Chuck Smith Jr, There Is A Season, p. 114


I simply find this incredible. Don't worry about what the biblical passage means? Don't do research trying to understand what the passage says?

What, for example, does it mean to think of David and Goliath symbolically? Does thinking of it symbolically mean seeing it as merely something like a Godzilla movie (yes, I'm watching one as I write this)? Godzilla, after all, originated as a symbol of the bad outcomes of the use of nuclear weapons. But would you know that if, say, you areonly saw "Godzilla vs Hedorah (the smog monster)"? If that's all you knew of Godzilla, you'd likely think he was a silly monster with goofy music fighting a big-red-eyed muppet while humans disco-dance and have a Japanese Woodstock.

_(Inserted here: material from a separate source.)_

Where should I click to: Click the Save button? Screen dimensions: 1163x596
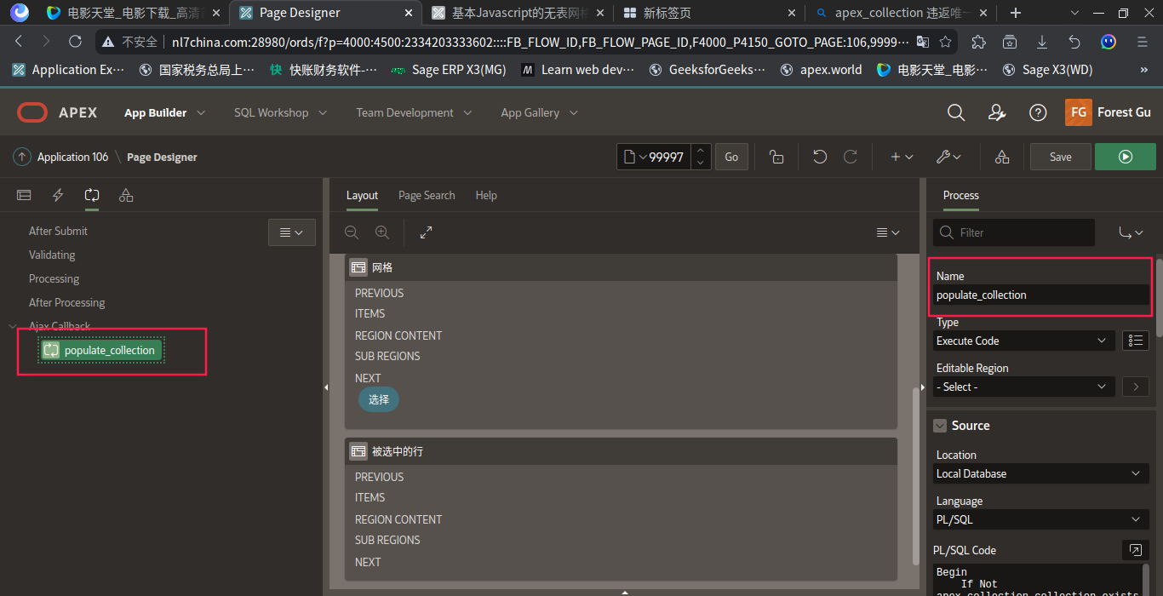tap(1059, 156)
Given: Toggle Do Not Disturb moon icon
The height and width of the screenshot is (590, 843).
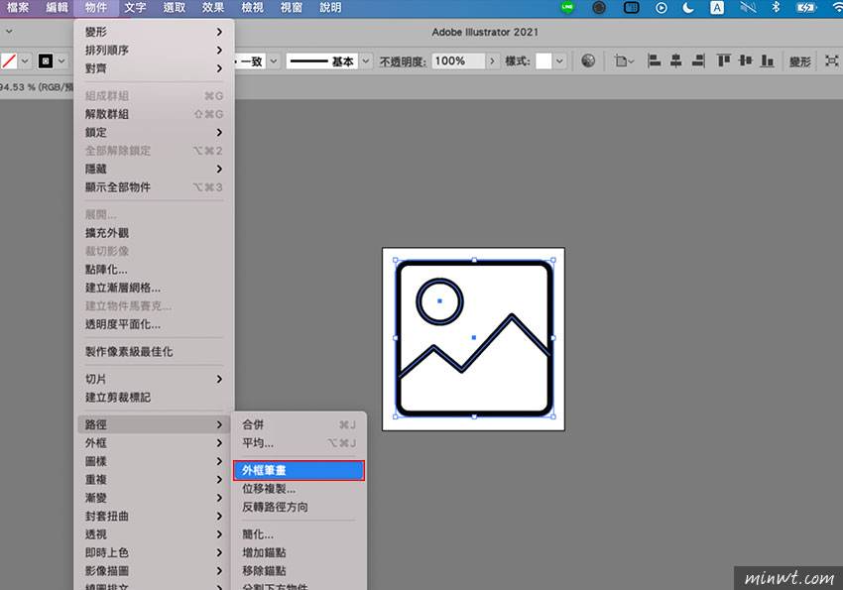Looking at the screenshot, I should (x=689, y=8).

What does David and Goliath symbolize? The little bringing down the giant? A rather shallow interpretation, if you take the account serious and literal. God's looking out for His people? Better, but if all it is is a symbol, a fairy tale without fairies, then using a fiction to make that claim does take away from the point.

I suspect that the symbolizing is a way of dealing with not-nice things in the Bible, things that are supposedly "offensive" to the modern (postmodern) mind. Like Creation, or Hell, or end-times teachings that don't see people in a positive light.

Or David and Goliath, where a young man uses a sling and stone to floor the giant, and sword to take his head off. Such violence, it must be explained away.